Please reproduce the listing in full, exactly as given.

- **The data**:
-----

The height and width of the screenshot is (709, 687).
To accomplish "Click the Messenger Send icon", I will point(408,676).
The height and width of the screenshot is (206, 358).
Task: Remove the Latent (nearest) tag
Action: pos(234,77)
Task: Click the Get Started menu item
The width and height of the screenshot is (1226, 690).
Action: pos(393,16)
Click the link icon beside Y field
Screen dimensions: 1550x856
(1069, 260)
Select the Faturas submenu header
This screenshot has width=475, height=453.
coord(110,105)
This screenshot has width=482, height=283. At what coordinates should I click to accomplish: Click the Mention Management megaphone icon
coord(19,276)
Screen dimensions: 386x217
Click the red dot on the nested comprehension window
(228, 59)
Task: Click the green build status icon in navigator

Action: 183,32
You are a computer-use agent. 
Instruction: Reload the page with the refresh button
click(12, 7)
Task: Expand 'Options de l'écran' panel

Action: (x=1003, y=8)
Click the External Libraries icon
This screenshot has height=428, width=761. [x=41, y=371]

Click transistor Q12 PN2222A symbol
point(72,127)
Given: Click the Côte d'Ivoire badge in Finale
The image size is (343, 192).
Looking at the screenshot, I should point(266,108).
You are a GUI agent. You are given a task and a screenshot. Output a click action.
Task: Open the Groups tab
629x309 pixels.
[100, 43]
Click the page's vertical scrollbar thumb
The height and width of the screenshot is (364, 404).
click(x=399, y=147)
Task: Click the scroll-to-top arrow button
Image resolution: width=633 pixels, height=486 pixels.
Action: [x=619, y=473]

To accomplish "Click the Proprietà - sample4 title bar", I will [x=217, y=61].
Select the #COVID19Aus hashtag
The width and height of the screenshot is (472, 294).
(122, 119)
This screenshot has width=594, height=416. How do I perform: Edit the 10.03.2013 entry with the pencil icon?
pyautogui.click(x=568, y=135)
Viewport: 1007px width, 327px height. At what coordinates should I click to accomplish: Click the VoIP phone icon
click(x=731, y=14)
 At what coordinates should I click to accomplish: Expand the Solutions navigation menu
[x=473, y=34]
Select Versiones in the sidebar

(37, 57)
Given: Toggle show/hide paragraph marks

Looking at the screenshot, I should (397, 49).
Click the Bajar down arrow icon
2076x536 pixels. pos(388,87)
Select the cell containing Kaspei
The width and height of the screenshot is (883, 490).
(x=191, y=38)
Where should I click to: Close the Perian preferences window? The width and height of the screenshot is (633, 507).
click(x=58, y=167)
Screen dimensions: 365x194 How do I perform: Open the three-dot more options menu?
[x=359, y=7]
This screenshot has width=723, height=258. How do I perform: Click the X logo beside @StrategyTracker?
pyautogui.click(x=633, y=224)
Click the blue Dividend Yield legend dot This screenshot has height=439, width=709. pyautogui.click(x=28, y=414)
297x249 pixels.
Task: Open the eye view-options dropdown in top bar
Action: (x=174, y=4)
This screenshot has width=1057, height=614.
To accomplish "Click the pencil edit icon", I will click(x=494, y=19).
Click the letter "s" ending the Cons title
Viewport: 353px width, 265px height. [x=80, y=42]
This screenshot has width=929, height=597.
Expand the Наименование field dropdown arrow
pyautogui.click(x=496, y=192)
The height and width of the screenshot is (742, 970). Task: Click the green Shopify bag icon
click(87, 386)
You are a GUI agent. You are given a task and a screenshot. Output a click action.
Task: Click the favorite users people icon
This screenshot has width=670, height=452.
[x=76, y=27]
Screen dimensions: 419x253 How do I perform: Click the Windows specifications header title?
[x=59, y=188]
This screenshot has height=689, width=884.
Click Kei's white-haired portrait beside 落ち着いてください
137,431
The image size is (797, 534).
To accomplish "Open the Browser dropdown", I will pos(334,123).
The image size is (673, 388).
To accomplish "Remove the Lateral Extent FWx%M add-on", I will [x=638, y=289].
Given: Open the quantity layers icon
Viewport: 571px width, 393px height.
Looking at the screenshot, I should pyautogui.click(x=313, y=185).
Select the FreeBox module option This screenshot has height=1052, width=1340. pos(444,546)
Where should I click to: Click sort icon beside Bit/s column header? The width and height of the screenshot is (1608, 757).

-----

- **Result**:
The height and width of the screenshot is (709, 687).
To accomplish "Click the Messenger Send icon", I will point(408,676).
The height and width of the screenshot is (206, 358).
Task: Remove the Latent (nearest) tag
Action: pos(234,77)
Task: Click the Get Started menu item
The width and height of the screenshot is (1226, 690).
Action: pos(393,16)
Click the link icon beside Y field
Screen dimensions: 1550x856
(1069, 260)
Select the Faturas submenu header
This screenshot has width=475, height=453.
coord(110,105)
This screenshot has width=482, height=283. At what coordinates should I click to accomplish: Click the Mention Management megaphone icon
coord(19,276)
Screen dimensions: 386x217
Click the red dot on the nested comprehension window
(228, 59)
Task: Click the green build status icon in navigator

Action: 183,32
You are a computer-use agent. 
Instruction: Reload the page with the refresh button
click(12, 7)
Task: Expand 'Options de l'écran' panel

Action: (x=1003, y=8)
Click the External Libraries icon
This screenshot has height=428, width=761. [x=41, y=371]

Click transistor Q12 PN2222A symbol
point(72,127)
Given: Click the Côte d'Ivoire badge in Finale
The image size is (343, 192).
Looking at the screenshot, I should point(266,108).
You are a GUI agent. You are given a task and a screenshot. Output a click action.
Task: Open the Groups tab
629x309 pixels.
[100, 43]
Click the page's vertical scrollbar thumb
The height and width of the screenshot is (364, 404).
click(x=399, y=147)
Task: Click the scroll-to-top arrow button
Image resolution: width=633 pixels, height=486 pixels.
Action: [x=619, y=473]

To accomplish "Click the Proprietà - sample4 title bar", I will [x=217, y=61].
Select the #COVID19Aus hashtag
The width and height of the screenshot is (472, 294).
(122, 119)
This screenshot has width=594, height=416. How do I perform: Edit the 10.03.2013 entry with the pencil icon?
pyautogui.click(x=568, y=135)
Viewport: 1007px width, 327px height. At what coordinates should I click to accomplish: Click the VoIP phone icon
click(x=731, y=14)
 At what coordinates should I click to accomplish: Expand the Solutions navigation menu
[x=473, y=34]
Select Versiones in the sidebar

(37, 57)
Given: Toggle show/hide paragraph marks

Looking at the screenshot, I should (397, 49).
Click the Bajar down arrow icon
2076x536 pixels. pos(388,87)
Select the cell containing Kaspei
The width and height of the screenshot is (883, 490).
(x=191, y=38)
Where should I click to: Close the Perian preferences window? The width and height of the screenshot is (633, 507).
click(x=58, y=167)
Screen dimensions: 365x194 How do I perform: Open the three-dot more options menu?
[x=359, y=7]
This screenshot has width=723, height=258. How do I perform: Click the X logo beside @StrategyTracker?
pyautogui.click(x=633, y=224)
Click the blue Dividend Yield legend dot This screenshot has height=439, width=709. pyautogui.click(x=28, y=414)
297x249 pixels.
Task: Open the eye view-options dropdown in top bar
Action: (x=174, y=4)
This screenshot has width=1057, height=614.
To accomplish "Click the pencil edit icon", I will click(x=494, y=19).
Click the letter "s" ending the Cons title
Viewport: 353px width, 265px height. [x=80, y=42]
This screenshot has width=929, height=597.
Expand the Наименование field dropdown arrow
pyautogui.click(x=496, y=192)
The height and width of the screenshot is (742, 970). Task: Click the green Shopify bag icon
click(87, 386)
You are a GUI agent. You are given a task and a screenshot. Output a click action.
Task: Click the favorite users people icon
This screenshot has width=670, height=452.
[x=76, y=27]
Screen dimensions: 419x253 How do I perform: Click the Windows specifications header title?
[x=59, y=188]
This screenshot has height=689, width=884.
Click Kei's white-haired portrait beside 落ち着いてください
137,431
The image size is (797, 534).
To accomplish "Open the Browser dropdown", I will pos(334,123).
The image size is (673, 388).
To accomplish "Remove the Lateral Extent FWx%M add-on", I will [x=638, y=289].
Given: Open the quantity layers icon
Viewport: 571px width, 393px height.
Looking at the screenshot, I should pyautogui.click(x=313, y=185).
Select the FreeBox module option This screenshot has height=1052, width=1340. pos(444,546)
Where should I click to: Click sort icon beside Bit/s column header? The width and height of the screenshot is (1608, 757).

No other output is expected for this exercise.